Indian-American maritime executive Dr S.V. Anchan, chairman of the Safesea Group, has warned that recent hostilities in West Asia risk disrupting passage through the Strait of Hormuz and driving up global oil prices. Speaking to PTI, Anchan said shipping faces immediate strain in any geopolitical crisis and urged rapid measures to keep the vital waterway open for commerce.
“The Strait of Hormuz must not be allowed to be shut down,” he said, calling for coordinated action to guarantee safe transit for vessels. He cautioned that a sustained spike in oil prices would damage the global economy and that no country, including the United States, benefits from prolonged market disruption. With some airspaces already closed, he described a closure of Hormuz as akin to “choking the people at large of the region.” He estimated roughly 150 tankers are currently anchored outside the strait and not proceeding through it.
The narrow channel between Oman and Iran links the Persian Gulf to the Gulf of Oman and the Arabian Sea and is one of the world’s most important oil chokepoints. The US Energy Information Administration says there are “very few alternative options” if the strait is closed; in 2024, about 20 million barrels per day—around 20% of global petroleum liquids consumption—transited the strait on average.
Anchan emphasized how the maritime sector is usually the first to be affected in conflicts, especially in confined waters like the Arabian Gulf. He noted the current situation is unusual because of direct action by the US and Israel against Iran, followed by Iran’s retaliatory strikes, creating fresh uncertainty for shipping and trade.
Insurance and operational hurdles are already leading owners and charterers to avoid the region. US-owned vessels face questions over Additional War Risk (AWR) coverage, many shipowners are steering clear of Middle East waters, and charterers are reluctant until risk assessments become clearer. Anchan said normalising Iranian exports—similar to the approach some other states have taken—would strengthen the tanker market and support bulk shipping sectors.

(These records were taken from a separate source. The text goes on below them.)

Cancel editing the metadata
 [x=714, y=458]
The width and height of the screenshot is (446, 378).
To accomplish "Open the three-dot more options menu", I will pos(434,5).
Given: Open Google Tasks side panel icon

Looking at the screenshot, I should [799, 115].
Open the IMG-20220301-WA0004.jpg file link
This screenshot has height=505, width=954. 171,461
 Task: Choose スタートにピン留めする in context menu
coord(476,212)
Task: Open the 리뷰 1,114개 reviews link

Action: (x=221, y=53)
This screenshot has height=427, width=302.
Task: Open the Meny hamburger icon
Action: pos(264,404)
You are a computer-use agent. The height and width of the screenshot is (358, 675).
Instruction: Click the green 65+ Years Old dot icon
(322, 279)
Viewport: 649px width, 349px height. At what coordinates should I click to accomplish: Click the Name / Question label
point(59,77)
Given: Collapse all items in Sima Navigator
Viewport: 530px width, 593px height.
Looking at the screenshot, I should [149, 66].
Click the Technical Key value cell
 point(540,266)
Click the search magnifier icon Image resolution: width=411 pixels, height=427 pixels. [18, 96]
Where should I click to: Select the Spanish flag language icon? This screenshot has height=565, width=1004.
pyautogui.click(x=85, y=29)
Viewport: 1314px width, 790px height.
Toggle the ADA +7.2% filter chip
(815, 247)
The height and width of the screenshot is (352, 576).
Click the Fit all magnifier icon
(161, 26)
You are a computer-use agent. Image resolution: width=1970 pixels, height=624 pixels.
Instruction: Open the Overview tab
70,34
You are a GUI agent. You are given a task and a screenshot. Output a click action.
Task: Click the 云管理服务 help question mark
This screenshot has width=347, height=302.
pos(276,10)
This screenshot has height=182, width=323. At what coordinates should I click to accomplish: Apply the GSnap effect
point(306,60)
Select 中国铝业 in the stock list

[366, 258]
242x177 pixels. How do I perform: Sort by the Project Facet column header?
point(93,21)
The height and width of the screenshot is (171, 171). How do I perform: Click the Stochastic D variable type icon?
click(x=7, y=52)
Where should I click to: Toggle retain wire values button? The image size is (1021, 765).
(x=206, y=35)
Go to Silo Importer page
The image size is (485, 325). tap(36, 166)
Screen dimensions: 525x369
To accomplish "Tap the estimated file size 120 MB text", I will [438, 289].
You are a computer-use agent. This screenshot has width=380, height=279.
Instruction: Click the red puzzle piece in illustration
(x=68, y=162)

Highlighting the sector’s centrality to world trade, he noted that about 94% of global trade moves by sea, yet the industry often lacks recognition and support when under pressure. Anchan criticized how sanctions are frequently applied without sufficient regard for the capital-intensive shipping sector, which is often targeted because of its ties to energy trade.
He outlined the complexity of modern shipping: production, refining, ownership, financing, insurance and ports can all sit in different jurisdictions, while vessels operate on multiple routes and face overlapping compliance demands. Sanctions-related breaches can produce legal disputes, liabilities, reputational harm, delays, fines and vessel detentions. Many insurance policies now include sanctions exclusions that protect insurers but shift burdens to shipowners.
To reduce unintended harm, Anchan urged governments and the UN to treat affected businesses as potential “collateral damage” and to engage them in policy design. He proposed establishing a recognised industry body—possibly under the UN Global Compact or a similar framework—to advise the UN, participate on sanctions panels, and help design fairer measures. He argued that compensating companies for sanction-related losses would make sanctions more effective and equitable, and that sanctions should avoid creating disproportionate impacts on third parties.
Anchan called on Arabian Gulf states to prioritise keeping ports open and offering safe transit, including naval escorts if necessary, to preserve the flow of energy and global trade until tensions ease.